"Le numérique ou l'oeil?", théorie des improbabilités possibles
Ce n’est pas que je n’ai pas confiance en la nature humaine, c’est que j’ai trop vu, déjà, de ces terriens Ulyssiens qui ne résistent pas aux sirènes. Qu’elles chantent l’argent, le succès ou le 13h de TF1 (phrase se terminant en queue de poisson).
C’est pourquoi, vous ne savez et ne saurez pas sous quelle couverture je passe incognito parmi vous depuis mon atterrissage. C’est mieux ainsi. Je suis "l’œil regardait cahin-caha". Les plus familiers me surnomment "l’œil", peu habitués à ce qu’un prénom ait un verbe.
Pourtant, récemment, j’aurais dû tressaillir, glisser un rien dissuasif « la Nasa ne vous croira jamais !!!! » ou « J‘ai l‘immunité diplomatique d‘un autre système solaire! »
C’était un de ces jours où, caressé par une légère brise, j’avais officiellement une bonne raison de tout visualiser en terme de cadrage: un appareil photo me tenait par l’épaule.

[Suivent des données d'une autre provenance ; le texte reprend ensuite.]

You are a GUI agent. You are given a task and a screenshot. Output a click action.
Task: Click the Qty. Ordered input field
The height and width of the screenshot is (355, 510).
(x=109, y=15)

Une de ces choses numériques dont vos civilisations se glorifient et qui me sont bien chères ici pour collectionner la vue de tant d‘étrangetés.

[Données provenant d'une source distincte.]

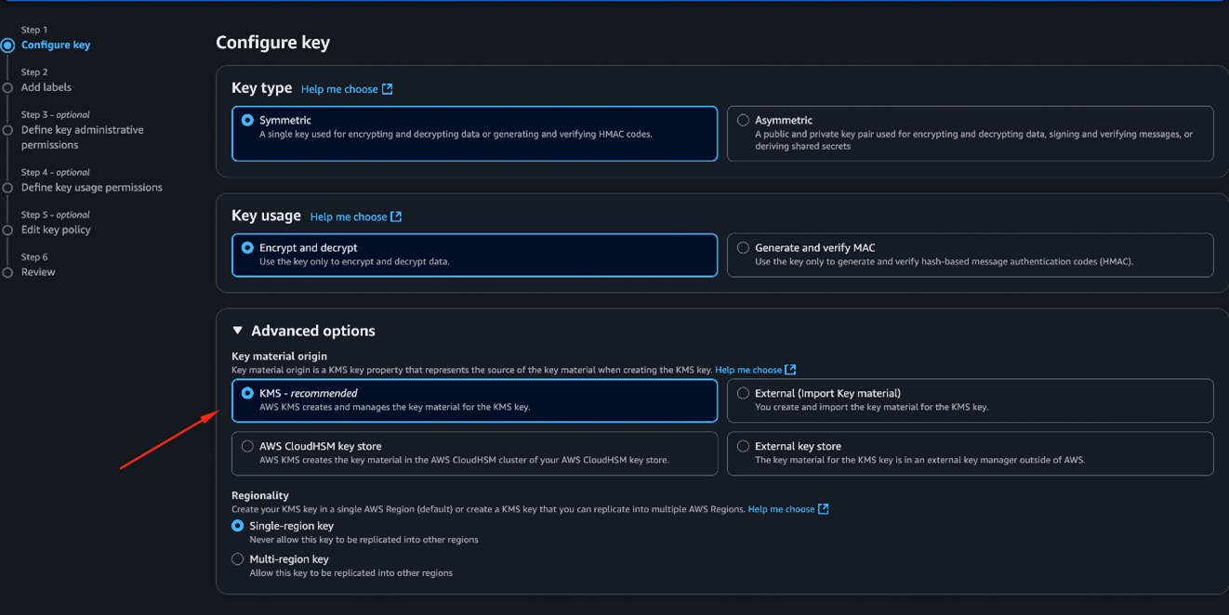
Task: Open Help me choose link for Key usage
Action: point(349,216)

Pacifique je mitraillais une tombe historique qui rendait certains amateurs de mythes hystériques. Une terrienne que, par un heureux hasard je connais (ET QUI SAIT...), photographiait elle aussi ce sujet de pierre qui ne nous laissait pas de marbre.
Un inconnu -terrien- d’un âge avancé s’avança. Il regarda: la fille qui zoomait; moi qui décadrais, en décalé chronique que je suis; nos deux appareils d’immortalisation. Il prononça cette phrase hautement improbable : « Alors, qui des deux va faire la plus belle photo ? Le numérique, ajouta-t-il (en zieutant la terrienne), ou l’œil ? »

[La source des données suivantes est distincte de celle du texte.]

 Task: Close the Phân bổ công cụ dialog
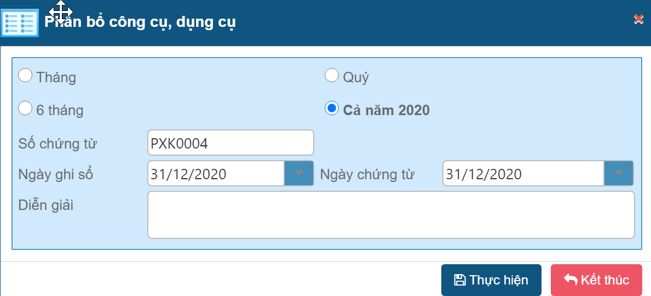638,19
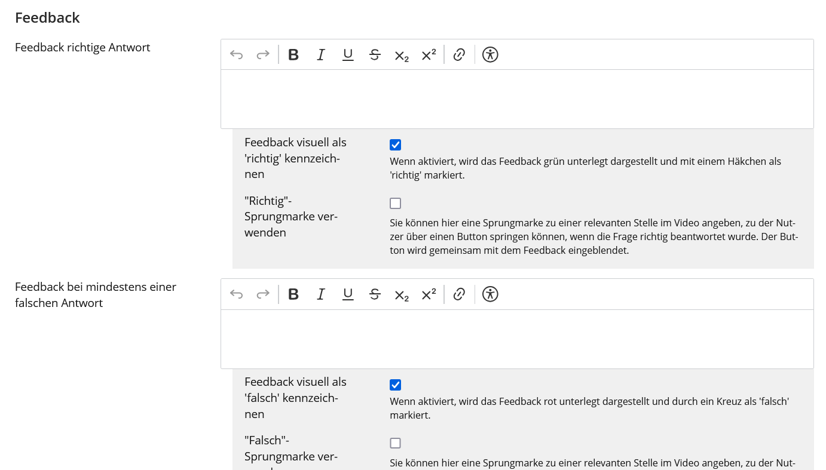
Task: Click into the 'Feedback richtige Antwort' text area
Action: (517, 99)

En moins de temps qu’il n’en faut à une météorite pour pénétrer la stratosphère, je fus glacé, parcouru de sueurs froides. Mon regard croisa celui de la Terrienne qui réalisa la bizarrerie qui venait d'être prononcée. « Ce monsieur ne peut pas savoir, mais enfin quelle tournure étrange » pensa-t-on sans rien dire. « Non, il ne savait pas ». Mes yeux puis sa bouche se mirent à rire. Et encore parfois…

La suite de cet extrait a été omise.